Not with their Christianity. Not with mine.
With the idea that either of us could see clearly without the other.
I was preparing to teach a series on Jesus’s parables, rereading them as I’d done countless times before. But this time, I kept noticing things I’d never seen. Details I’d skipped for two decades suddenly became obvious. Implications I’d somehow filtered out.
The problem wasn’t the text.
It was the first time I’d ever had my cultural assumptions challenged.
Before we go further, let me be clear: This isn’t a “American Christianity bad, African Christianity good” story. That would be its own kind of blindness.
African Christianity has its own cultural lenses, its own blind spots, its own ways of domesticating Jesus that fit local contexts. Prosperity theology runs rampant in many African churches. Tribalism and ethnic division plague African congregations just as racism plagues American ones. Patriarchy and power dynamics create their own problems.
The point isn’t that one culture gets Jesus right and the other doesn’t.
The point is that distance gives perspective.
When you step outside your own cultural water, you can finally see that it’s water. And that realization—that your “normal” interpretation might be your culture talking, not universal truth—changes everything.
Like fish that don’t know they’re wet, we don’t realize how deeply our culture shapes what we see—and what we don’t see—in Scripture.
What American Culture Filters Out
Here’s the uncomfortable truth I learned—and it’s going to bother you as much as it bothered me: Every single culture reads the Bible through lenses they don’t even know they’re wearing.
Including yours. Including mine.
For American Christianity, those lenses include individualism, capitalism, meritocracy, the Protestant work ethic, and middle-class stability. These aren’t just cultural values; they’re glasses we don’t know we’re wearing. And they filter out anything that doesn’t match what we already believe.
We can’t see what we’re missing.
Because we can’t see the glasses.
Living outside that water changed everything. Watching believers read the same texts with completely different assumptions?
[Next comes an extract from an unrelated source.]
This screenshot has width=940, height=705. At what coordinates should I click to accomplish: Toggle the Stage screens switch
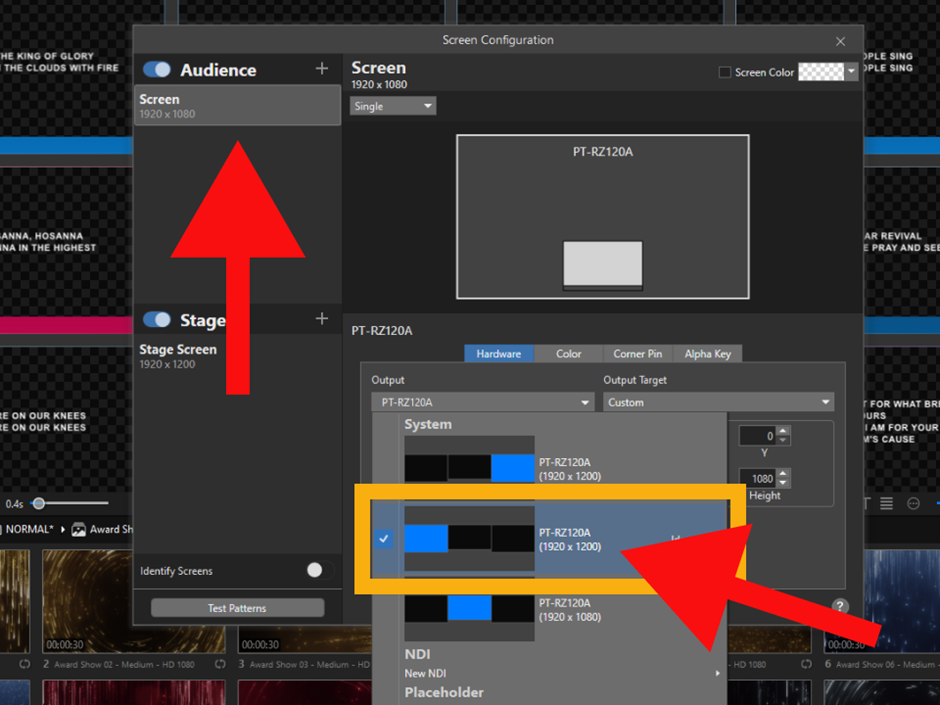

Like someone flipping on lights in a room I thought was already bright.
Suddenly, I could see my own shadows. Not because the other culture had it figured out, but because distance provides clarity that proximity never can.
That moment changed everything—not just how I read that parable, but how I read every parable. Because once you see that culture shapes interpretation, you can’t unsee it. You start wondering: What else have I missed? What other dimensions of Jesus’s teaching has my cultural water made invisible?
The answer, I discovered, was almost everything.
How Individualism Hides Community
In America, the Prodigal Son was always about individual salvation. A young man sins. Hits rock bottom. Comes to his senses. Returns to his father who welcomes him with open arms.
The focus was always personal: my sin, my repentance, my relationship with God.
Living in Africa, where communal identity runs deeper than individual identity, details I’d overlooked for years suddenly became obvious.
The younger son didn’t just sin against his father. He demanded his inheritance early. Think about what demanding inheritance early meant—essentially wishing his father dead, then taking resources that belonged to the entire household and burning through them.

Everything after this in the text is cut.